Former President Obama to Hit Campaign Trail in Illinois
Former U.S. President Barack Obama returns to the campaign trail Friday when he is expected to urge Democratic voters to cast ballots in November's midterm elections to take control of Congress from Donald Trump's Republican Party.
Obama has remained mostly out of public view since he left the White House last year.
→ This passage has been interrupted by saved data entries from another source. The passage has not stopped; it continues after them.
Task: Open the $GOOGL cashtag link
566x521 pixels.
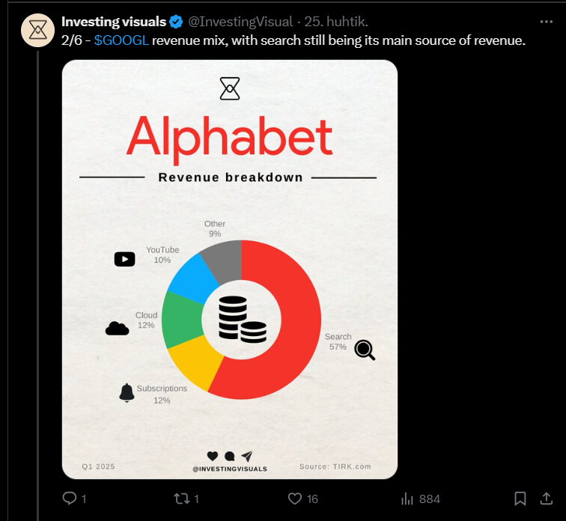Action: 121,40
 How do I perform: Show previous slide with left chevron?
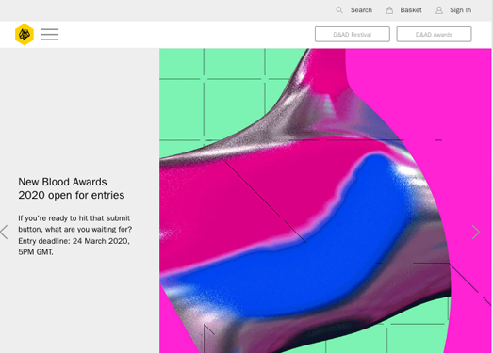click(4, 233)
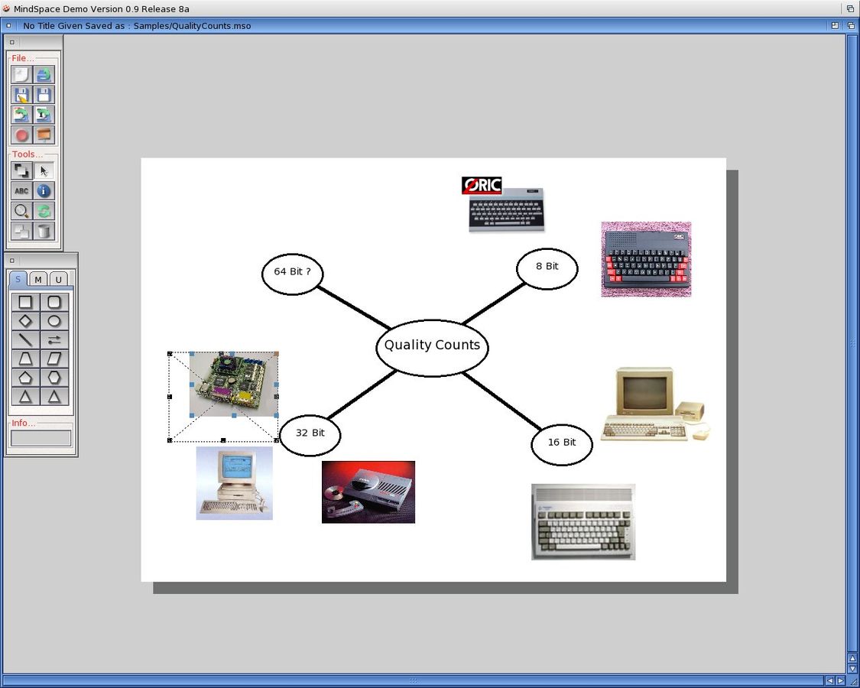
Task: Click the Quality Counts central node
Action: 432,346
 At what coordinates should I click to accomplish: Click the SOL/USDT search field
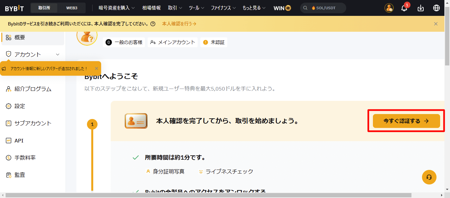coord(323,8)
But an afternoon speech he will deliver at the University of Illinois at Urbana-Champaign will be the first of several campaign events at which he will participate on behalf of Democratic candidates in the weeks ahead.
The former president also will attend a Southern California event for seven Democratic candidates for the House of Representatives in Republican-controlled districts that supported Democratic presidential nominee Hillary Clinton over Trump two years ago.
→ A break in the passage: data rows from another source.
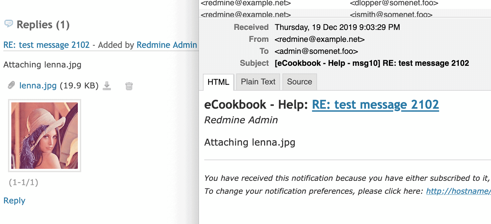
Task: Switch to the Plain Text tab
Action: pyautogui.click(x=258, y=82)
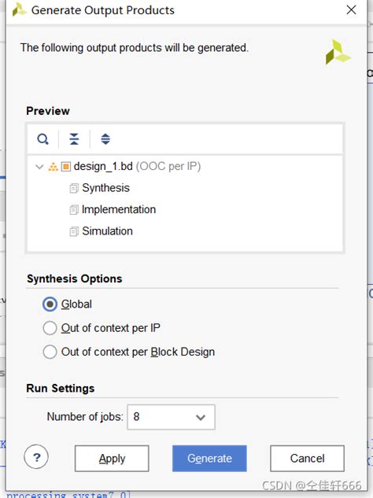Select the Simulation tree item
Image resolution: width=373 pixels, height=498 pixels.
click(x=107, y=231)
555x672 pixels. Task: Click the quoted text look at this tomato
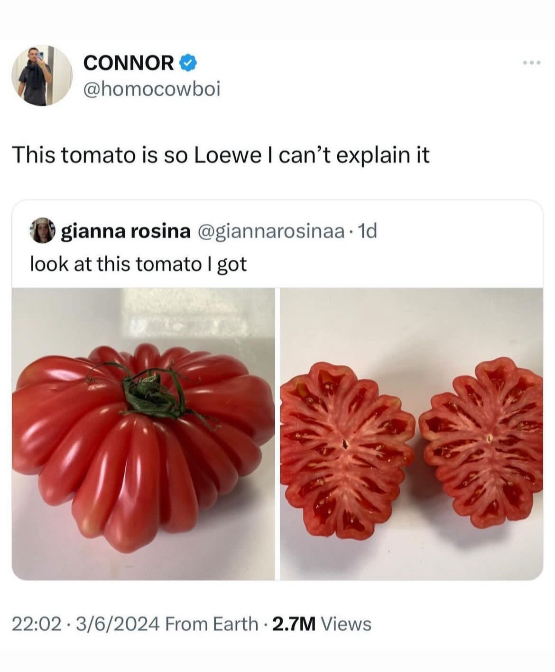click(x=139, y=264)
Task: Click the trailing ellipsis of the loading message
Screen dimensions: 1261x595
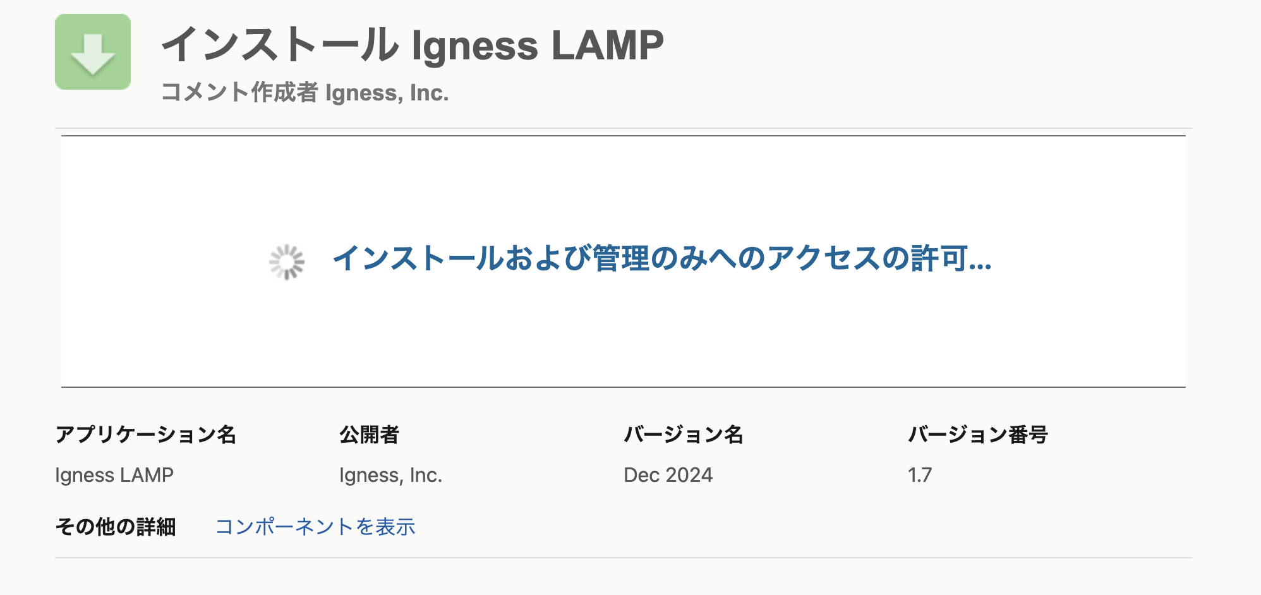Action: (980, 265)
Obama will campaign in Ohio next week for Democratic gubernatorial candidate Richard Cordray, a former Obama administration official.
He will return to Illinois later this month and then appear in Pennsylvania, a key state that Democrats hope will help deliver the 23 seats needed to regain control of the House and stop the advancement of Trump's agenda.
Spokeswoman Katie Hill said Obama will emphasize during his speech in Illinois, which he represented as a U.S. Senator for nearly four years, that "this moment in our country is too perilous for Democratic voters to sit out" the midterm elections.
The Democratic and Republican parties have traditionally experienced sharp declines in voter turnout in non-presidential elections.
Obama has been reluctant to publicly denounce Trump, despite the fact Trump was a frequent critic of Obama during his eight years as president.
Obama was far less restrained last Saturday, however, during his eulogy of the late Republican Senator John McCain, when he declared, "So much of our politics, our public life, our public discourse can seem small and mean and petty, trafficking in bombast and insults and phony controversies and manufactured outrage."